§ **Exercise directions**:
Report how many lines in the records that follow have the word "Remove" in them, giving the number and nothing more.
----------------
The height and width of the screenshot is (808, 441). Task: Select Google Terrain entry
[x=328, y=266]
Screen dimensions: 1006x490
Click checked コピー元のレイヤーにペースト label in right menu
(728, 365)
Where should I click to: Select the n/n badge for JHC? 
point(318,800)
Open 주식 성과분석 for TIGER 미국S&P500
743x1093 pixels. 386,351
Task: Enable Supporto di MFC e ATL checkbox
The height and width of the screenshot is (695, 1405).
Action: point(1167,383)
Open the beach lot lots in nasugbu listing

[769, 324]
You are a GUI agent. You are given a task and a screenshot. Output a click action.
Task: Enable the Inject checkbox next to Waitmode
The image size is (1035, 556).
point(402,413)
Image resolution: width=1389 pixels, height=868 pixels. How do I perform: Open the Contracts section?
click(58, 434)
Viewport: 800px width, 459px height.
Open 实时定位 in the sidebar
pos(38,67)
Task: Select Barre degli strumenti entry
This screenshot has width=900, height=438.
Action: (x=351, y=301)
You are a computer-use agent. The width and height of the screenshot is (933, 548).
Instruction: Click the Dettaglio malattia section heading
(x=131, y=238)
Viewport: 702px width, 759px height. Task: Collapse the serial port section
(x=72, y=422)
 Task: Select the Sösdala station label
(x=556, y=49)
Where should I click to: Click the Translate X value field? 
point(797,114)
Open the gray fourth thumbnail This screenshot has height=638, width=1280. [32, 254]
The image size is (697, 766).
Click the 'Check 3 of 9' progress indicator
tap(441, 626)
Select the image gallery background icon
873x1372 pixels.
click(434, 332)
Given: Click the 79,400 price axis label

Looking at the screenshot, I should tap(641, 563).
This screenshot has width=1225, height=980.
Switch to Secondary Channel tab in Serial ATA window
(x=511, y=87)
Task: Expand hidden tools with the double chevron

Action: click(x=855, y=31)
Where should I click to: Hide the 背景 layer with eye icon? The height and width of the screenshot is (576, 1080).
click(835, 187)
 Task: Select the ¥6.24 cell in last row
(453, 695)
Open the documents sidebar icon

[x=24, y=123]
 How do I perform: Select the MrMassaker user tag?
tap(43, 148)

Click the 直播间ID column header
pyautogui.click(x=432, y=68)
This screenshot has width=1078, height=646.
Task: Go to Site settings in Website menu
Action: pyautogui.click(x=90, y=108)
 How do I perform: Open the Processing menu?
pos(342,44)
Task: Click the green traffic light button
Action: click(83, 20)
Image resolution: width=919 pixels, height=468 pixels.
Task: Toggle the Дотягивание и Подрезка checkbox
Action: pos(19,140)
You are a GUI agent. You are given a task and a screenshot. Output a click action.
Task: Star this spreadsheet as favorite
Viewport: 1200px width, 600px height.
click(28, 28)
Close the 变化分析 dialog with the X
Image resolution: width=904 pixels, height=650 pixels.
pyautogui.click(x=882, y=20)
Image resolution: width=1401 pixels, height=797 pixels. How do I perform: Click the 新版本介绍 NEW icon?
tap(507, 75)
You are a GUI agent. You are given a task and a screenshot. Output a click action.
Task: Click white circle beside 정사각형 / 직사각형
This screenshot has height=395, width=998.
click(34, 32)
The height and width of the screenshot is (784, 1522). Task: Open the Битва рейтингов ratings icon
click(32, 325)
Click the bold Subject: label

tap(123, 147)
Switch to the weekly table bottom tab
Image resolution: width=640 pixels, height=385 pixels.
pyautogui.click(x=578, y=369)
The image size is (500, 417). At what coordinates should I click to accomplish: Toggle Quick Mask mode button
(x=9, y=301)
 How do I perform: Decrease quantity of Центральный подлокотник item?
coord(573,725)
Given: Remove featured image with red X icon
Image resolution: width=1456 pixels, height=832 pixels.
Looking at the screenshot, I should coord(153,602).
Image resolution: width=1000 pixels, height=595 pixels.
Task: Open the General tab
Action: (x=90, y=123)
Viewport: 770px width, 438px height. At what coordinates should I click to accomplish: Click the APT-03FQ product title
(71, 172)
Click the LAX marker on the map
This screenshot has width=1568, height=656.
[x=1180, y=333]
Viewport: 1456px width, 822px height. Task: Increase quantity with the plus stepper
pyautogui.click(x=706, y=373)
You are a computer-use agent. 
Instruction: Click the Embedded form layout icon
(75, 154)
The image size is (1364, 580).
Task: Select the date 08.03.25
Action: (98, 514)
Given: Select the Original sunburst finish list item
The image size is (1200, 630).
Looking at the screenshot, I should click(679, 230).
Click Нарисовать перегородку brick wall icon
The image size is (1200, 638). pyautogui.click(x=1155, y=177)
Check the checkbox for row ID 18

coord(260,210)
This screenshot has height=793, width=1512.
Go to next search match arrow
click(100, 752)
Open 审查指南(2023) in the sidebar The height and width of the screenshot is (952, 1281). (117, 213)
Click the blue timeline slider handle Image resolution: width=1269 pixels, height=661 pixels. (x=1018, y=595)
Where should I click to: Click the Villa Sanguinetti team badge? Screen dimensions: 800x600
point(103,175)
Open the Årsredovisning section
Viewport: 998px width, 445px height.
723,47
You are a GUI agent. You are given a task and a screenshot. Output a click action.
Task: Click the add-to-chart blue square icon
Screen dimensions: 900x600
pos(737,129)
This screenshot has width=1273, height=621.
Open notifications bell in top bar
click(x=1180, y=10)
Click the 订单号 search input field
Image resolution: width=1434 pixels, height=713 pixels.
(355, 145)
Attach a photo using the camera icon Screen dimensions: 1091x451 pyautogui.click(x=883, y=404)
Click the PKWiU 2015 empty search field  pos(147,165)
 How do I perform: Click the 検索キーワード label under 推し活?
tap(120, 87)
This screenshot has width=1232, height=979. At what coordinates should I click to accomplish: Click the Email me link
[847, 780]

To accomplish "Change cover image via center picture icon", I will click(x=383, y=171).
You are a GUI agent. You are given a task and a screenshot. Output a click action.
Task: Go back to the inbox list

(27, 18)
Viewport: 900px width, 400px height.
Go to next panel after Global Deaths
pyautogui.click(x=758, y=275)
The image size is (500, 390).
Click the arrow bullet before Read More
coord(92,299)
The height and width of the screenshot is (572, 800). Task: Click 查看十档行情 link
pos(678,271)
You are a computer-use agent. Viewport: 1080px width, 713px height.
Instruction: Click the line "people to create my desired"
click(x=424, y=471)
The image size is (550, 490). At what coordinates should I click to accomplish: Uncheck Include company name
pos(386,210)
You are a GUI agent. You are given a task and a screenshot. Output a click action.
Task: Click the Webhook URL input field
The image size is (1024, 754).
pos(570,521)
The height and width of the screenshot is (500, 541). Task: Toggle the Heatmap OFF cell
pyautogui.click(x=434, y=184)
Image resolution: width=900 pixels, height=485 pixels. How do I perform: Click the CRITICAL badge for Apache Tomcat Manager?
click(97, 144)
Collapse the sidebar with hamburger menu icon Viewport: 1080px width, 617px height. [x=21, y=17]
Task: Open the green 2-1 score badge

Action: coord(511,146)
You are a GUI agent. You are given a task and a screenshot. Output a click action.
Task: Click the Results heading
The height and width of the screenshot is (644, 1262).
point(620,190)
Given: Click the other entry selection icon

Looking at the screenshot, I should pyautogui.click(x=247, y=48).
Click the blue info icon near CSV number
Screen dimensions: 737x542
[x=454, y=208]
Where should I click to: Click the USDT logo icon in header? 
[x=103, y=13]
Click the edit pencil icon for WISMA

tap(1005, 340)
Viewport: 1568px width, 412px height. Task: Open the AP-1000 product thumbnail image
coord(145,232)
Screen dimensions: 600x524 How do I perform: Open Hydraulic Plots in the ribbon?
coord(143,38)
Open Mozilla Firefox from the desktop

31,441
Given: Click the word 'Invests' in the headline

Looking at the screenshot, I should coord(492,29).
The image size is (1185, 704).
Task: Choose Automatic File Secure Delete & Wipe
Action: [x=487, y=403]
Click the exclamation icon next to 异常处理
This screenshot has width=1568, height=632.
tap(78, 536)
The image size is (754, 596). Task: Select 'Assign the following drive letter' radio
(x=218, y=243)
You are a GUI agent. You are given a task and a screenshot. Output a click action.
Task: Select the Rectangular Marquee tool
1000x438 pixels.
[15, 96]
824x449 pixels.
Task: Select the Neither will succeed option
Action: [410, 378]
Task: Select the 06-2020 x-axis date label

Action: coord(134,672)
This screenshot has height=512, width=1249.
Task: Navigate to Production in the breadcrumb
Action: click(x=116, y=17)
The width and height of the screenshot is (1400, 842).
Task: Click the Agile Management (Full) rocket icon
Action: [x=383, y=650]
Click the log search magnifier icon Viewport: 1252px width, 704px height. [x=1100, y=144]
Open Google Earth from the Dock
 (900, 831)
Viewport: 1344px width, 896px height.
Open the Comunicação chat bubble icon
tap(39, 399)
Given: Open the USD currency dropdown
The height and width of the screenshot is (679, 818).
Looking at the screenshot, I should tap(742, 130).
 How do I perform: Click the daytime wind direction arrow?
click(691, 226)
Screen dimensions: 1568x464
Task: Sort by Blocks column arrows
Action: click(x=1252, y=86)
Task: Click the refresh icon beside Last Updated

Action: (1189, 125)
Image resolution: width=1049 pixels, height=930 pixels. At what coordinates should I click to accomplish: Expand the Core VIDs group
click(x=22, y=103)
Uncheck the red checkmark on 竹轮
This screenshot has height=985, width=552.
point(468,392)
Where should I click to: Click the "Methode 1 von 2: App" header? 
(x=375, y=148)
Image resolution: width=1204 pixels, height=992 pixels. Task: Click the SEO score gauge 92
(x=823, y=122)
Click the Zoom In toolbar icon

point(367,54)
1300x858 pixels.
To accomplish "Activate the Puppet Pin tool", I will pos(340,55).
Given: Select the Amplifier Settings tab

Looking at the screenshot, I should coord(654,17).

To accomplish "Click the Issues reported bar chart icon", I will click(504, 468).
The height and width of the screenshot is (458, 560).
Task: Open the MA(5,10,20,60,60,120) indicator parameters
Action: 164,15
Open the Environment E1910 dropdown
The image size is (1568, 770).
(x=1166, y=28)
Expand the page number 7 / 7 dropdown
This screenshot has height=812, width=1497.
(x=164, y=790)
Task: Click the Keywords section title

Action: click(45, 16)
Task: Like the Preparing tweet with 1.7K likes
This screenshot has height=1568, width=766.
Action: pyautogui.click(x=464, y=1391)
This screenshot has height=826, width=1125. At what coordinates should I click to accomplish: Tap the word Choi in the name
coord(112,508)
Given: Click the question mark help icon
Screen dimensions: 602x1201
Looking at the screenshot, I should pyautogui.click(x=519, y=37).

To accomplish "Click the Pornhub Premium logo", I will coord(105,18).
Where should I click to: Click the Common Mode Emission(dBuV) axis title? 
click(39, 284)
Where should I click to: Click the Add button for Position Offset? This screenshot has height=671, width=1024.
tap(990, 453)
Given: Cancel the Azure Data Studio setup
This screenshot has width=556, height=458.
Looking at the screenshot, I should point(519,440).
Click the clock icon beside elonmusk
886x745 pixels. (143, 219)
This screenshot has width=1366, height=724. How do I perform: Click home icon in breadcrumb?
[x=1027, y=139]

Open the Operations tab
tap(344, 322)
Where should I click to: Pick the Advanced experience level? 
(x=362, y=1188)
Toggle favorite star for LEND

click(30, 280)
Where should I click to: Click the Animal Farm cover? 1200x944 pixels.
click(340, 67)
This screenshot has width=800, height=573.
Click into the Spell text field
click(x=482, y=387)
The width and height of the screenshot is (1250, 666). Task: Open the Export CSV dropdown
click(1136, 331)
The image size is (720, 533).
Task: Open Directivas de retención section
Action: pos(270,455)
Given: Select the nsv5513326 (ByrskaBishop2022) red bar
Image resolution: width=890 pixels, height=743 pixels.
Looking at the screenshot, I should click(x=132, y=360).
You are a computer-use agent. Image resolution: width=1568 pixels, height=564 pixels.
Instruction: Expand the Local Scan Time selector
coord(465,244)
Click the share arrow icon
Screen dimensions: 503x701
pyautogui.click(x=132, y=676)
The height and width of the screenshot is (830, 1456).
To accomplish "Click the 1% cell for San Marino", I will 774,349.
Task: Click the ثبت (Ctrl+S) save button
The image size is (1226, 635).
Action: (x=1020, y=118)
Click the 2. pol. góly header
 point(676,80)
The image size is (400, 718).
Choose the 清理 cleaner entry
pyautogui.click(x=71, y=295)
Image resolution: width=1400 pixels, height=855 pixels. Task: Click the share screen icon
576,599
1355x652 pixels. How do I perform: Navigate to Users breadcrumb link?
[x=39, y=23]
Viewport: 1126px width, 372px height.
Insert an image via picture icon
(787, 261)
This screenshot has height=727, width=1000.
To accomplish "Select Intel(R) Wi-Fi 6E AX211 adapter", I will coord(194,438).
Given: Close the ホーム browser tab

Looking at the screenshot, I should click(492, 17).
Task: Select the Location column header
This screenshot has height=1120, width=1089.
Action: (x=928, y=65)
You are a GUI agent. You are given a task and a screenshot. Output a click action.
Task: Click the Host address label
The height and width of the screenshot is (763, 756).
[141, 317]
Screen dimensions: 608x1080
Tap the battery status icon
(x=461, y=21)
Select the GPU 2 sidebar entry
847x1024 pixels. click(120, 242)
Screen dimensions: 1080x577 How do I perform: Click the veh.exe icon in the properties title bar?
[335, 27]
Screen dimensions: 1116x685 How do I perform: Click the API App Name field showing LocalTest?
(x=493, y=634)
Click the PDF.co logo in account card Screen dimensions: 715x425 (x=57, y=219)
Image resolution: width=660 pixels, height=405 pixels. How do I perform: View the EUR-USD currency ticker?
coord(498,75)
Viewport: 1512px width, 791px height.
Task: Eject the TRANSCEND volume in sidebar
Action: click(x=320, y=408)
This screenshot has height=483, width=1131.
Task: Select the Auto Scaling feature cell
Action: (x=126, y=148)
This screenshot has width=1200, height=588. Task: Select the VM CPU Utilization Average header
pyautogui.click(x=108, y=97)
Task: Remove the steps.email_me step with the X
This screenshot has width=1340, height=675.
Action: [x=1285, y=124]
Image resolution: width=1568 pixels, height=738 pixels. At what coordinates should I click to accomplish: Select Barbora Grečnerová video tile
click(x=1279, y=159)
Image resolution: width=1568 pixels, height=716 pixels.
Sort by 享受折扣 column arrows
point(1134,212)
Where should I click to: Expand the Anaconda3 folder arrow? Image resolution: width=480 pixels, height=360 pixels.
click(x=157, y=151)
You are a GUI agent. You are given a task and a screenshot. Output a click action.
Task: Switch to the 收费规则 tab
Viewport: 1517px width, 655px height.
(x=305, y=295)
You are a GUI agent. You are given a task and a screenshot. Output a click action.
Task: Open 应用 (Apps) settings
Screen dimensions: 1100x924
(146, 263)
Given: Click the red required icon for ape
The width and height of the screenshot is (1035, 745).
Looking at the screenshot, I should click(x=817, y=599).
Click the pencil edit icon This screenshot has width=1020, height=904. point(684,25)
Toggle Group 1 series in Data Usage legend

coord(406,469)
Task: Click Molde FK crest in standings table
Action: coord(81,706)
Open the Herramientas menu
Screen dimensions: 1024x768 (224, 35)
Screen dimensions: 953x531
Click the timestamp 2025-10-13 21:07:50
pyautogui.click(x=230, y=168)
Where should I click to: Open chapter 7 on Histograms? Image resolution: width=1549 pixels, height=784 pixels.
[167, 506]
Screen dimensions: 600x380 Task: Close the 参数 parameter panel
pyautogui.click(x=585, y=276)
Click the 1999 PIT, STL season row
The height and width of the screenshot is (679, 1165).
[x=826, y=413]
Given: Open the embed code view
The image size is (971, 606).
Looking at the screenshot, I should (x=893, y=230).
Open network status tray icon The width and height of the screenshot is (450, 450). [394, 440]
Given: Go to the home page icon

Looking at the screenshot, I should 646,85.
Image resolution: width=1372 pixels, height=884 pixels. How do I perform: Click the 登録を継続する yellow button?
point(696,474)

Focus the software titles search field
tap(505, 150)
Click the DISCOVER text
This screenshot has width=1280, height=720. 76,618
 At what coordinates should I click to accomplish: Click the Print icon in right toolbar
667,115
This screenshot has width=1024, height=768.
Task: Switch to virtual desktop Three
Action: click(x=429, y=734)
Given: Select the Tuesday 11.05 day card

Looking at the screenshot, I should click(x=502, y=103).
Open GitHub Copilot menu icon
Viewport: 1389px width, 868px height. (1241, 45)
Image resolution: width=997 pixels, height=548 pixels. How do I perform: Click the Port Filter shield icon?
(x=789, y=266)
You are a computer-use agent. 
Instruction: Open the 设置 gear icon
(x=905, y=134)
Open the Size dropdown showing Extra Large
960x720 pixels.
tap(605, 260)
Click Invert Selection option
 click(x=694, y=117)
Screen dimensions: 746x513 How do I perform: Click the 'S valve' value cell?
----------------
§ **Result**:
2